KOLJA (Jan Sverák, 1996)

February 23, 2008

Interruption is the main motif of Kolja, from the Czech Republic; the idea of discontinuity provides the film, written by and starring Zdenek Sverák and directed by his son, Jan, with its principal continuity. There are numerous instances of interruption in 55-year-old František Louka’s life—for instance: the boot he gets from the state orchestra in 1988 Czechoslovakia as a result of an imprudent remark, casting him into poverty; the acquisition of a five-year-old stepson, Kolja, when he marries the child’s Russian mother for money so that she can become a Czech citizen and not have to return to Soviet Russia, whereupon she leaves for her lover, abandoning the child—an interruption in two stages of his bachelorhood (and a third, since the boy arrives at his doorstep when he is in the middle of having sex); Kolja’s ironical delight when he hears his native language being spoken outside, whereupon he descends upon Soviet soldiers, interrupting their work; and so forth. But thematically containing a score of these interruptions are two national interruptions of Czech destiny: the Soviet occupation; the end to this once the Soviet Union itself comes to an end—the interruption of an interruption.
     All this may make Kolja sound like an interesting film. It isn’t. The upward trajectory of Franta’s life as he warms up to the child, who can speak only Russian, and acquires, besides, a soul-mate (putting an end to his sexually carefree life and its attendant loneliness), makes for a sentimental, silly film. Some praise Jan Sverák’s “irreverent” humor around the edges, but the center of his film is a marshmallow. Kolja isn’t indigestible, but it induces diarrhea.
     Certainly the Oscar-winning film isn’t trash. Instead, it is mediocre and borderline maudlin—and, of course, little Kolja is interminably cute.
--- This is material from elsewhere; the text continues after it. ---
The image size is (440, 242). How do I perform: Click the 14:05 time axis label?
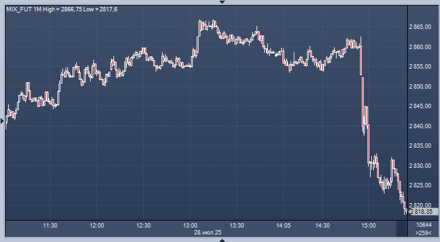(284, 226)
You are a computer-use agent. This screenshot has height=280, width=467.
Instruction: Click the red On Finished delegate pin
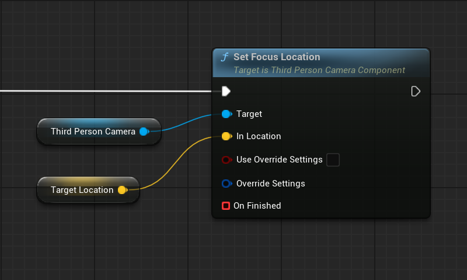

LIFE IS A BED OF ROSES (Alain Resnais, 1983)

February 23, 2008

Three time-frames infiltrate one another; three stories interlock—and a fourth, medieval story is contained in the contemporary story as an expression of children’s imagination. Alain Resnais’s La vie est un roman—literally, Life Is a Romance, but in the States, Life Is a Bed of Roses—is all about imagination: imagining a royal estate, imagining a utopian society that’s also expressionistic and solipsistic, imagining two persons in bed contrary to what appears to be their natural paths of sexual interest. There’s something of a Shakespearean fairy-tale air hanging about, and much of the film is (monotonously) punctuated by original choral music. Jean Gruault wrote the script, perhaps on a whim.
     A lifetime ago my brother described a particular Resnais film as “sheer pleasure,” and that sums up what Resnais films generally have been for me. Watching this one, though, bored me stiff. Early on there’s a visual and contextual coup, and I had a foreboding things were going to go badly when it registered for me as mere cleverness. Just prior to the outbreak of the Great War, a count unveils outdoors a model for the castle he intends to have built. Darkness and flames soon after become the backdrop for the model: war has erupted, engulfing Europe and putting on hold its aristocratic dreams, which will have to reinvent or reconfigure themselves in order to survive (see Jean Renoir’s La grande illusion, 1937). This is amazing stuff, with the model baldly announcing itself as a movie miniature, thus calling attention to its own artifice, illusion and superficiality in a mentally gymnastic, postmodern way. My mind spoke to me: “This is delightful”; but I wasn’t delighted. Rather, I was vaguely annoyed, and as the film proceeded my annoyance continued and deepened.
     Rather than intellectual, this film comes off as overly intellectualized, and it wastes a lot of good actors in uninteresting roles.